Die Rundfunkgebühr für PCs ist nicht nur in der Bevölkerung umstritten. Auch die deutschen Gerichte tun sich mit einer Beurteilung schwer, was zu entgegengesetzten Entscheidungen geführt hat. Der vorerst letzte Höhepunkt war das Urteil des Bayerischen Verwaltungsgerichtshofs (Urteil des BayVGH vom 19.05.2009, Az. 7 B 08.2922) für die PC-GEZ. Auf Grundlage des Rundfunkstaatenvertrages, nach welchem die GEZ-Gebühr bereits bei "bereitgehaltenem" Empfangsgerät anfällt, entschieden die Richter, dass auch für ausschließlich beruflich eingesetzte Personalcomputer mit Internetzugang Rundfunkgebühren bezahlt werden müssen. Damit bestätigten Sie eine vorangegangen Entscheidung des Verwaltungsgerichts Ansbach, ließen jedoch die Revision zum Bundesverwaltungsgericht in Leipzig zu.
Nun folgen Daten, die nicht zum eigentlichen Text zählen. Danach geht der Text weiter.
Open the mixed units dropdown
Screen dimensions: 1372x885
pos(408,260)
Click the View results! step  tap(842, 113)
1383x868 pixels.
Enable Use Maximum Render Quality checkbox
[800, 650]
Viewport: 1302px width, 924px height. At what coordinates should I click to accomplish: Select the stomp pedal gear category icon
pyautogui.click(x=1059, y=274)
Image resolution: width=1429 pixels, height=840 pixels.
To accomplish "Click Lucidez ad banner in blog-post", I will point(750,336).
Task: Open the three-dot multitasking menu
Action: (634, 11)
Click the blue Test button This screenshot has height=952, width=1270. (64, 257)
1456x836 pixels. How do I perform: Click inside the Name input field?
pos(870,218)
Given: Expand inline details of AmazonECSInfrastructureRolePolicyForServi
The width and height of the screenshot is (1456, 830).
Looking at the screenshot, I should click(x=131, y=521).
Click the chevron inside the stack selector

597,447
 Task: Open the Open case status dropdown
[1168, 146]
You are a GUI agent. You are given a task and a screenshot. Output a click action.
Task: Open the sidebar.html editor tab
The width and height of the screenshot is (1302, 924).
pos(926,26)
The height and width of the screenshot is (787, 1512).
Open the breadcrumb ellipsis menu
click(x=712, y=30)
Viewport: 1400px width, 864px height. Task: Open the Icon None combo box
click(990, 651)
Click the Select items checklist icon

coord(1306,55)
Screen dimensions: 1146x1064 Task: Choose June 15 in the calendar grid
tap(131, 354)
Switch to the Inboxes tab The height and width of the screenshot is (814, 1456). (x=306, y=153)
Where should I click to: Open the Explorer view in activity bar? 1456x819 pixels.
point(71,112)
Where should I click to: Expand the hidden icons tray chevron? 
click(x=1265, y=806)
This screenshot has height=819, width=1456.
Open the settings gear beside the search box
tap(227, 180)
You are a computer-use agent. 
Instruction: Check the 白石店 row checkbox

"Ja, es gibt eine große Rechtsunsicherheit unter den Richtern, die sich jetzt vom Bundesverwaltungsgericht Klarheit wünschen", führte unser Medienrechtsanwalt Julian N. Modi im Interview aus. Denn verschiedene Gerichte hätten im Detail unterschiedlich entschieden. So herrsche bereits Unklarheit darüber, ob ein PC auch gebührenpflichtig ist, wenn er gar nicht ans Internet angeschlossen werden kann.

Sollte es vor das Bundesverwaltungsgericht gehen, wird um Klarheit in die Rundfunkgebührenpflicht zu bringen von den Bundesrichtern eine interessante Grundsatzentscheidung erwartet. Modi: "Hier wird sich alles um die zentrale Frage drehen, ob die GEZ bereits Geld einfordern kann, nur wenn ein Empfangsgerät vorliegt. Letztlich verlangt die GEZ mitunter Geld für eine Leistung, die ich noch nicht genutzt habe, zum Beispiel wenn ich den PC einfach nur als Arbeitsgerät verwende. Ich habe den Eindruck, dass sich auch die Bundesverwaltungsrichter hier schwer tun werden."